Brief: Print the lines exactly as they appear, starting at the line that contains "Viewport: 2560px width, 1440px" and ending at the last line of the entries, with both ends included.

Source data
[BEGIN]
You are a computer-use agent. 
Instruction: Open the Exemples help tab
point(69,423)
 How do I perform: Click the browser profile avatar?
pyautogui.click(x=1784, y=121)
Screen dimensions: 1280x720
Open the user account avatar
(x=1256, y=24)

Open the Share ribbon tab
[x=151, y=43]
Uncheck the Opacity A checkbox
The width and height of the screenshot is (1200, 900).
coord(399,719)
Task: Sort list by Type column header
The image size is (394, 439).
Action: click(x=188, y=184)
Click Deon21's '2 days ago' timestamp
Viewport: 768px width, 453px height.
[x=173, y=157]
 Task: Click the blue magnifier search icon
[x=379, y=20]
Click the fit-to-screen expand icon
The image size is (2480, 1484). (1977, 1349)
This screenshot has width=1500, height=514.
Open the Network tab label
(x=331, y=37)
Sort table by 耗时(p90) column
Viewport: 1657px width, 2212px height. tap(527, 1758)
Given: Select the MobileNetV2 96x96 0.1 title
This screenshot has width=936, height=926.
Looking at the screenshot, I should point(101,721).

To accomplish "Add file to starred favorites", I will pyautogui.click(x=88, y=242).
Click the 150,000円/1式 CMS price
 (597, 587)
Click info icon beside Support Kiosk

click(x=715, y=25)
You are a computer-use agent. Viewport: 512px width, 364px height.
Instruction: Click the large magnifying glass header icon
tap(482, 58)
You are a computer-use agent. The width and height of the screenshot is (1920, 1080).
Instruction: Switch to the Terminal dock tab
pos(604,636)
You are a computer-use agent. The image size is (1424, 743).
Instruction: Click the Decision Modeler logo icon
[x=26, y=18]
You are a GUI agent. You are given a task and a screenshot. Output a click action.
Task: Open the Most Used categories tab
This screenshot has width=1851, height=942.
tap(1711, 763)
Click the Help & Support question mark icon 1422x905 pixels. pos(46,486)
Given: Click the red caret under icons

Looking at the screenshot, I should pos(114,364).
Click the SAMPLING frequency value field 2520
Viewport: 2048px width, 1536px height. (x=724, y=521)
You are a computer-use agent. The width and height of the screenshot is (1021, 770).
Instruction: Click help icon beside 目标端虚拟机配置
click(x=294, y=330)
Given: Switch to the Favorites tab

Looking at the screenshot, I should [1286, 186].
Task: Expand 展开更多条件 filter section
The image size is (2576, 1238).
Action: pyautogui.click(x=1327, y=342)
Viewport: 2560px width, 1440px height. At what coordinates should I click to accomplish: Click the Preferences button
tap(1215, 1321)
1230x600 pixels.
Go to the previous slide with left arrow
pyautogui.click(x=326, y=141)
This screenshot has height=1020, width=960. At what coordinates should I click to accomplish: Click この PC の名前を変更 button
[END]
Solution to the problem:
Viewport: 2560px width, 1440px height. At what coordinates should I click to accomplish: Click the Preferences button
tap(1215, 1321)
1230x600 pixels.
Go to the previous slide with left arrow
pyautogui.click(x=326, y=141)
This screenshot has height=1020, width=960. At what coordinates should I click to accomplish: Click この PC の名前を変更 button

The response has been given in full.